_TO DO_. Print the listing exactly, but only as far as the line containing "You are a computer-use agent. Image". The first line and that line are both included.

-- Opening Marker --

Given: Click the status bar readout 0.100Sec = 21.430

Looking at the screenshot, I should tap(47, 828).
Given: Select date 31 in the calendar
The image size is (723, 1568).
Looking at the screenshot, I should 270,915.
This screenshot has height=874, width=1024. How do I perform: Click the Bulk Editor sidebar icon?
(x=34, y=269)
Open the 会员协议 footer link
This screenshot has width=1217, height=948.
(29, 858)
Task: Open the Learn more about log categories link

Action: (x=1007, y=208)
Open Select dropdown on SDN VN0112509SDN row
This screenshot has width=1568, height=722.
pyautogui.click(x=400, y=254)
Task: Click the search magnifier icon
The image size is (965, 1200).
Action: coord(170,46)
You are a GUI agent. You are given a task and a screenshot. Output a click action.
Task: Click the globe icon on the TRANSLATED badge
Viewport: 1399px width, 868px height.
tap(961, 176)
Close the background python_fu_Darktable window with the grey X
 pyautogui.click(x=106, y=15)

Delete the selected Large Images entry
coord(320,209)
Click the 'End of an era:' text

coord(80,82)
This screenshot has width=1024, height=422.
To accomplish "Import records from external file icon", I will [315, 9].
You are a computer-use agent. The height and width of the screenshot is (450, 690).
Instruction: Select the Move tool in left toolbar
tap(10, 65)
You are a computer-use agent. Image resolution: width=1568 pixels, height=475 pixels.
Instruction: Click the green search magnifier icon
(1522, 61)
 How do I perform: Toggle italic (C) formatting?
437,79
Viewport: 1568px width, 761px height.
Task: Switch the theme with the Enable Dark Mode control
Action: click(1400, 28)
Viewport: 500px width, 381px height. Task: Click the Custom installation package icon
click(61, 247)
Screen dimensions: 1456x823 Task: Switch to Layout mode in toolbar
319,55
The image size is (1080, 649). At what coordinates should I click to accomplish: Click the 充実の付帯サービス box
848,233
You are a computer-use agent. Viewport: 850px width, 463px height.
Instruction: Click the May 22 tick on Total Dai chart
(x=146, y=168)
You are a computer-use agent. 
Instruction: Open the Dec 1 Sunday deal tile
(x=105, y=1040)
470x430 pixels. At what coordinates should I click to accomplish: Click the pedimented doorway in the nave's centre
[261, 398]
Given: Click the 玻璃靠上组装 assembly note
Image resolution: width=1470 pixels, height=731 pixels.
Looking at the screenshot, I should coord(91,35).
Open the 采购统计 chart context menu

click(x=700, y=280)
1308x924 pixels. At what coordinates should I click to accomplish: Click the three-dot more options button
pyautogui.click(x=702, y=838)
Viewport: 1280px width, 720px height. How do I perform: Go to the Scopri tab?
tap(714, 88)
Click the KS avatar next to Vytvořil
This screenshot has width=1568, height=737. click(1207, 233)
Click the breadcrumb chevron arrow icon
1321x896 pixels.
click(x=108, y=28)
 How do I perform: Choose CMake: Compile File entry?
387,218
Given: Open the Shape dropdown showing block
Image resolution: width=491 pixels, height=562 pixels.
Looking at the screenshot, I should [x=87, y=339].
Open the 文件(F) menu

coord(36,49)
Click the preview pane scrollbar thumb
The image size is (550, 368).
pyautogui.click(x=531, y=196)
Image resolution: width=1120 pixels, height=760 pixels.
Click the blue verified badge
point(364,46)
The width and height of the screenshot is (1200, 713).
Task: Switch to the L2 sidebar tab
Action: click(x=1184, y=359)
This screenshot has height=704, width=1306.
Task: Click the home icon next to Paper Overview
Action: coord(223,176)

-- Closing Marker --

_SOLVED EXERCISE_.
Given: Click the status bar readout 0.100Sec = 21.430

Looking at the screenshot, I should tap(47, 828).
Given: Select date 31 in the calendar
The image size is (723, 1568).
Looking at the screenshot, I should 270,915.
This screenshot has height=874, width=1024. How do I perform: Click the Bulk Editor sidebar icon?
(x=34, y=269)
Open the 会员协议 footer link
This screenshot has width=1217, height=948.
(29, 858)
Task: Open the Learn more about log categories link

Action: (x=1007, y=208)
Open Select dropdown on SDN VN0112509SDN row
This screenshot has width=1568, height=722.
pyautogui.click(x=400, y=254)
Task: Click the search magnifier icon
The image size is (965, 1200).
Action: coord(170,46)
You are a GUI agent. You are given a task and a screenshot. Output a click action.
Task: Click the globe icon on the TRANSLATED badge
Viewport: 1399px width, 868px height.
tap(961, 176)
Close the background python_fu_Darktable window with the grey X
 pyautogui.click(x=106, y=15)

Delete the selected Large Images entry
coord(320,209)
Click the 'End of an era:' text

coord(80,82)
This screenshot has width=1024, height=422.
To accomplish "Import records from external file icon", I will [315, 9].
You are a computer-use agent. The height and width of the screenshot is (450, 690).
Instruction: Select the Move tool in left toolbar
tap(10, 65)
You are a computer-use agent. Image resolution: width=1568 pixels, height=475 pixels.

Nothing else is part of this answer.